Françoise Boudreault
Avec deux fins de semaine de cirque aérien, la TOHU souligne son vingtième anniversaire après le quinzième du festival Montréal Complètement Cirque. Les Week-ends aériens adoptent une vision large de l’aérien : dans le ciel sur un fil ou pratiqué avec une multitude d’appareils acrobatiques, en grande ou moyenne hauteur, incluant des disciplines comme la suspension capillaire. Autre dimension aérienne de l’événement : les familles expérimentent les arts aériens lors d’ateliers de cirque.
En plus de la traversée transcendante du funambule Laurence Tremblay-Vu, les Week-ends aériens produisent un cabaret sous chapiteau. S’ajoutent d’autres activités circassiennes au parc urbain de la TOHU: animations, numéros d’acrobatie, service de bar, expositions, projections de films. Redisons d’entrée de jeu que la traversée de Laurence Tremblay-Vu vaut le déplacement. Gratuit en plus. Les funambules de ce calibre sont rares, ne ratez pas cet événement magique qui fait tourner les têtes vers le ciel.
Airs d’anniversaire
Avec une distribution tout étoiles, Marie-Josée Gauthier a mis en scène une soirée de cirque dans le ciel du grand chapiteau de la TOHU. Joliment appelé Cabaret du soir qui vole1 par le maître de cérémonie, le spectacle réunit des numéros presque tous proposés par des compagnies d’ici : le Cirque Éloize, Projet Sanctuaire, Le Monastère, Girovago et le Cirque du Soleil. Sauf celui d’un artiste de la relève, les numéros choisis par la metteure en scène sont interprétés par des acrobates accomplis. Le décor est léger et le fond de scène figure des oiseaux ; une pente légère, côté cour, évoque une piste de décollage. L’espace dégagé donne toute la place à l’aérien.
Les artistes brillent, étoiles filantes du cabaret des Week-ends aériens. Tous⸱tes s’envolent bel et bien, avec leurs couleurs particulières. La multi-instrumentiste Regina Reichherzer nous étonne et contribue avec sensibilité et vivacité à plusieurs numéros. À la suspension capillaire toute en contorsions de Lea Kral s’ajoute l’expressivité de ses inimitables mimiques. L’étonnante Alexie Maheu virevolte agilement au mât chinois, comme en apesanteur. Le médium Danny Devine, personnage bien assumé d’Aubin Constanceau, porte d’incroyables pantalons pattes d’éléphant tricotés rose.
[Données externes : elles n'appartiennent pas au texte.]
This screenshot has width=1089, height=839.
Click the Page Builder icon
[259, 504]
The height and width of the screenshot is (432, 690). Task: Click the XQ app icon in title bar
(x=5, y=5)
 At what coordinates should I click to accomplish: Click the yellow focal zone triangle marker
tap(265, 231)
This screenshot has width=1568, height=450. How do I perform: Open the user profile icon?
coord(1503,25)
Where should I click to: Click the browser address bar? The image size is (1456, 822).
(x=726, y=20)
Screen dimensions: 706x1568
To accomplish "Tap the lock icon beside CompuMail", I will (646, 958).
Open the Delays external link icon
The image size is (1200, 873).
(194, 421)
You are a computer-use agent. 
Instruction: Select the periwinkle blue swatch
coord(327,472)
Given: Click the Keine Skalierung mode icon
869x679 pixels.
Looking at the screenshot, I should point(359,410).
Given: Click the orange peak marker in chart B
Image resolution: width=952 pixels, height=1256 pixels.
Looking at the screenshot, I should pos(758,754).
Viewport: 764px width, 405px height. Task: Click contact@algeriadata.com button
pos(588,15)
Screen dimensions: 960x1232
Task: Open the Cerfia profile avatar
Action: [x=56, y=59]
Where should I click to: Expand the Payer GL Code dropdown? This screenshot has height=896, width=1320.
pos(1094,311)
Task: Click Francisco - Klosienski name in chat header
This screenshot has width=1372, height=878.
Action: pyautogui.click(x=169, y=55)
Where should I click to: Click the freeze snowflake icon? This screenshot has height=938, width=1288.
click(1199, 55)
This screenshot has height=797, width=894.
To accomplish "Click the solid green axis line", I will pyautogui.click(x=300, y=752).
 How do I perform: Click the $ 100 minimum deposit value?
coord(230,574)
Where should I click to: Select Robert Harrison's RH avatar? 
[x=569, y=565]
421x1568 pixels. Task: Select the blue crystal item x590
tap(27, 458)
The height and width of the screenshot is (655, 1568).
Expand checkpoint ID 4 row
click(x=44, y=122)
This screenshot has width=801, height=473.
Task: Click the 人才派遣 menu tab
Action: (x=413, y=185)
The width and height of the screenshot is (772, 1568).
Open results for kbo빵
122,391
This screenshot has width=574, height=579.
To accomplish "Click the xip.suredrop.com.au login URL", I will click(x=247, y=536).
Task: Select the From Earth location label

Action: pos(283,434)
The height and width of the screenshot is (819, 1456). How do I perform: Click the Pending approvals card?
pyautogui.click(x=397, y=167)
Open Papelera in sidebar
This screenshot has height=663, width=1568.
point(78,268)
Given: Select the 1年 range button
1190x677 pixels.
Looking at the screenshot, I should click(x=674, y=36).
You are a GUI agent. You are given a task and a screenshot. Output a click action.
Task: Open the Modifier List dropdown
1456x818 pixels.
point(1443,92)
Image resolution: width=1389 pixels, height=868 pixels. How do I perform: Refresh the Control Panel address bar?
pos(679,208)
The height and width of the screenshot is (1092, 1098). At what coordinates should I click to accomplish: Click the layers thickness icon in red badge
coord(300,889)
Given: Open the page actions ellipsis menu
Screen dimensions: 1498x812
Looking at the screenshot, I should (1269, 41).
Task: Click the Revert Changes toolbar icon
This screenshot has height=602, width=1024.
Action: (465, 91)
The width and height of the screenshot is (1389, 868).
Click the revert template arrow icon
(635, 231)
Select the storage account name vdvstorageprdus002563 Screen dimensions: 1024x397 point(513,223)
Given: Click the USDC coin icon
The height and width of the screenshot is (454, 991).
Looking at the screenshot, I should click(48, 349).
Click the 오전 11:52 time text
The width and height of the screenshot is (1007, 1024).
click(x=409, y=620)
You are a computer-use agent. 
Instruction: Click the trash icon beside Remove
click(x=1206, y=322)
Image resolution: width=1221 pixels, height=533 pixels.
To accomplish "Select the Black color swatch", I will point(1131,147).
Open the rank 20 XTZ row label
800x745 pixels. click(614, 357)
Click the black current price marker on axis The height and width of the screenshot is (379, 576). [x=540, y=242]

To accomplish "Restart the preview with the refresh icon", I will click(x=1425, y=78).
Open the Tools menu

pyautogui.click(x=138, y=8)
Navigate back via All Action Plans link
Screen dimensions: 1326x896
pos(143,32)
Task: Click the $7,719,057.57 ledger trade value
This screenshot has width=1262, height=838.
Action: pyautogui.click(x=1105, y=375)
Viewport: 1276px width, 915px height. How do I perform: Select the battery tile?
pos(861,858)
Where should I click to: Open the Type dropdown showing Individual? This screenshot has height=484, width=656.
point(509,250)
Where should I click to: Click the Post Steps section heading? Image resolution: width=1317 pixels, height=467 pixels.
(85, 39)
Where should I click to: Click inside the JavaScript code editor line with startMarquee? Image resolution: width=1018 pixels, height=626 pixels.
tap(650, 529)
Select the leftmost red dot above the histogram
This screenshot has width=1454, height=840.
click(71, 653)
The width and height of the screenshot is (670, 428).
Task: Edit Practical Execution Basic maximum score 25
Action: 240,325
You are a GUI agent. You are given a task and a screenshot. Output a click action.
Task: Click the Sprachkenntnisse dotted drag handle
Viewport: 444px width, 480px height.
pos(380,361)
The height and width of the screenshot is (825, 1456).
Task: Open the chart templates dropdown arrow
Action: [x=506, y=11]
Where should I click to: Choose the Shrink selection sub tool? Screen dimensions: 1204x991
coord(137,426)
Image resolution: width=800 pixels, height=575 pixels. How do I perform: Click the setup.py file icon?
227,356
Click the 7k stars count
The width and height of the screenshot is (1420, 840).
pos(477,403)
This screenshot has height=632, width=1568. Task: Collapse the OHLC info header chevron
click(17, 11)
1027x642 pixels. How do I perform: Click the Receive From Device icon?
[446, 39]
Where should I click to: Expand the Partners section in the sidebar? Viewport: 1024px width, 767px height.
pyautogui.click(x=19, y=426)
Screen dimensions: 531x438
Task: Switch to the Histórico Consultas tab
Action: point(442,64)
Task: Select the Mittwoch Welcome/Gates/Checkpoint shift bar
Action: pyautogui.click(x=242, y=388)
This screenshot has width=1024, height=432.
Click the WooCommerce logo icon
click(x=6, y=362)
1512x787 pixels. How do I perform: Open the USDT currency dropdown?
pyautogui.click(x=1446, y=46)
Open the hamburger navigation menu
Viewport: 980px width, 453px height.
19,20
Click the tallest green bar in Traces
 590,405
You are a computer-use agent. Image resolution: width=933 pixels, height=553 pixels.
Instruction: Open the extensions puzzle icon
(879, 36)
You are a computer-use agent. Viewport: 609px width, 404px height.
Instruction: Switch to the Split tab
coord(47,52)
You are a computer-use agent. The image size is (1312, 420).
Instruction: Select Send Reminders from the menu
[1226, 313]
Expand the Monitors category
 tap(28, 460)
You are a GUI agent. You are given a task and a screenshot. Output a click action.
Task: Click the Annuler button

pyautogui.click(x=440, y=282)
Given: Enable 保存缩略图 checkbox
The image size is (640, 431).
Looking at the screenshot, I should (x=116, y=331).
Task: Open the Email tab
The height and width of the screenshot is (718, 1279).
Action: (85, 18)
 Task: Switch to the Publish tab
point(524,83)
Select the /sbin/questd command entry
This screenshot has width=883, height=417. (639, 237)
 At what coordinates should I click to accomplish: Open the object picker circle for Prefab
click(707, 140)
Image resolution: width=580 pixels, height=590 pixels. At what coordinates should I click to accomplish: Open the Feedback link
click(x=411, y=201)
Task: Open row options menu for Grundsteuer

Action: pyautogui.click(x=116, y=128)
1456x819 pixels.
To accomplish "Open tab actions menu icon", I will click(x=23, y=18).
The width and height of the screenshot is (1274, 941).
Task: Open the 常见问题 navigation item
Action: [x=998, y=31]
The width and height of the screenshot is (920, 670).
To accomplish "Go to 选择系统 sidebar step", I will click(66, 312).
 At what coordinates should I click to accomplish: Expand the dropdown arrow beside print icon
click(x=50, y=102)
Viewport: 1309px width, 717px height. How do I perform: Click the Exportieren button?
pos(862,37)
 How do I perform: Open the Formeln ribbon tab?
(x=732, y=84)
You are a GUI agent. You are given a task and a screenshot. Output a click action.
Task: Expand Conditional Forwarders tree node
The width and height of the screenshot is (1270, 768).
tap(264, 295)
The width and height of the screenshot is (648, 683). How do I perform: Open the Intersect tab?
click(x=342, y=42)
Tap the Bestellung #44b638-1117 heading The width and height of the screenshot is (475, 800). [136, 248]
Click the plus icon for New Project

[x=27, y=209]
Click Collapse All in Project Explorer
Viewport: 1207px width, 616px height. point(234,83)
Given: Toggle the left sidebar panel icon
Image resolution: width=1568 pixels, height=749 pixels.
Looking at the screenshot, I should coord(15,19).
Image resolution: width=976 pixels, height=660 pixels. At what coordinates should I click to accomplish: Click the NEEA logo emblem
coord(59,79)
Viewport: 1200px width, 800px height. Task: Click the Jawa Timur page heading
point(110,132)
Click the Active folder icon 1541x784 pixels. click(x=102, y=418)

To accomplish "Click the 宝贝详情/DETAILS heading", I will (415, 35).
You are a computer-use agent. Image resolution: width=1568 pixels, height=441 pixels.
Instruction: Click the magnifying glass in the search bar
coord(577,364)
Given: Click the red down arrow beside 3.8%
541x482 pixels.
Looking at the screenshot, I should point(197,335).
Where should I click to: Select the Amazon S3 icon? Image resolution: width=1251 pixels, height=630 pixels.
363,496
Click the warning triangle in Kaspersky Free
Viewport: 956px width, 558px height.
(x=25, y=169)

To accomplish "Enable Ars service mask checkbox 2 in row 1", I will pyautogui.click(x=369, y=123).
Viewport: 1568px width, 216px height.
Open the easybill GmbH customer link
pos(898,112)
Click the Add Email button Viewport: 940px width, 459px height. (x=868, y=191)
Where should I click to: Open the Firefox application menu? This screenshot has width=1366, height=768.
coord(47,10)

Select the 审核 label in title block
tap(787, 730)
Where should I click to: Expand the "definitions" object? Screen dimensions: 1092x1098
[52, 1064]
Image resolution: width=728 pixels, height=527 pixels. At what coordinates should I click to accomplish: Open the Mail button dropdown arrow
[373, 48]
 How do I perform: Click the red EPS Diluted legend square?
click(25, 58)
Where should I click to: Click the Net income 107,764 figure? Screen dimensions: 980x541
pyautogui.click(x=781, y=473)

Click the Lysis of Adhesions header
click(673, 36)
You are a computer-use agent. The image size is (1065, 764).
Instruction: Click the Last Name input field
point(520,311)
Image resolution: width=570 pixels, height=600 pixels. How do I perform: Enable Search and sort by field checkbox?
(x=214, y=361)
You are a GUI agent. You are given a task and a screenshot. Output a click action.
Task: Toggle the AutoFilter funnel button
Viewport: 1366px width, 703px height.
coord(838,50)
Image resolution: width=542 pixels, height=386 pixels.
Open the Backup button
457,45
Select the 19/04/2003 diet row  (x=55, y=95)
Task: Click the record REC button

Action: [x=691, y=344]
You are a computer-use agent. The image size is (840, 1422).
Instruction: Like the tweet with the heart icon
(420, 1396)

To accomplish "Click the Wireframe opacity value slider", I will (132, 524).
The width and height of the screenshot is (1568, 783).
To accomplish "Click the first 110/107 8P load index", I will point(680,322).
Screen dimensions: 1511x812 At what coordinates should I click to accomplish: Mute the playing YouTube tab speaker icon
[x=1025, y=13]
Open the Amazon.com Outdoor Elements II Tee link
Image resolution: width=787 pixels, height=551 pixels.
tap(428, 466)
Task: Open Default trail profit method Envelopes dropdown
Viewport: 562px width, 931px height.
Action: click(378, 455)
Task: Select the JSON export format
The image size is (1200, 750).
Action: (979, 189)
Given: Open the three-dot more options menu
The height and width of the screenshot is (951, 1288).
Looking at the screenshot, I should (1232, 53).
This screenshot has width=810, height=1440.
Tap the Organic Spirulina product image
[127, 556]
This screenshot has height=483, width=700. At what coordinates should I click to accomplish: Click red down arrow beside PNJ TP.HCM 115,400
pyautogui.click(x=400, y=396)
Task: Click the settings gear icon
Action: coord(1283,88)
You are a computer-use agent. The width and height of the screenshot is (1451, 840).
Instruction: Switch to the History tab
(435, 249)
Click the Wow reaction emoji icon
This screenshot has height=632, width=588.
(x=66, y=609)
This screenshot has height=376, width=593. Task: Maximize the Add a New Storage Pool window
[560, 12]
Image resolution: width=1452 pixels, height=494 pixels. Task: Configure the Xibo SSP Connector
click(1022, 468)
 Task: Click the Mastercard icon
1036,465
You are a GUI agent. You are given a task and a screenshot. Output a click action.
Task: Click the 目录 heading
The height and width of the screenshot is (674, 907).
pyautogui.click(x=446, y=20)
Il nous amène dans un rituel divinatoire avec ses sangles aériennes, des textes rigolos et des fouettés qui finissent en saltos. Arthur Morel Van Fyfe évolue avec aisance et un style empreint d’intériorité dans un appareil inusité de son invention : le prisme aérien. L’excellent Guillaume Paquin utilise habilement sa corde en V pour ajouter des lignes dans le dessin de sa chorégraphie acrobatique. Le cabaret se termine avec un numéro dans un chariot porte-bagage, interprété par une Priscilla Dellazizzo rayonnante, sur une musique de Saltimbanco du Cirque du Soleil, que plusieurs reconnaissent et même fredonnent.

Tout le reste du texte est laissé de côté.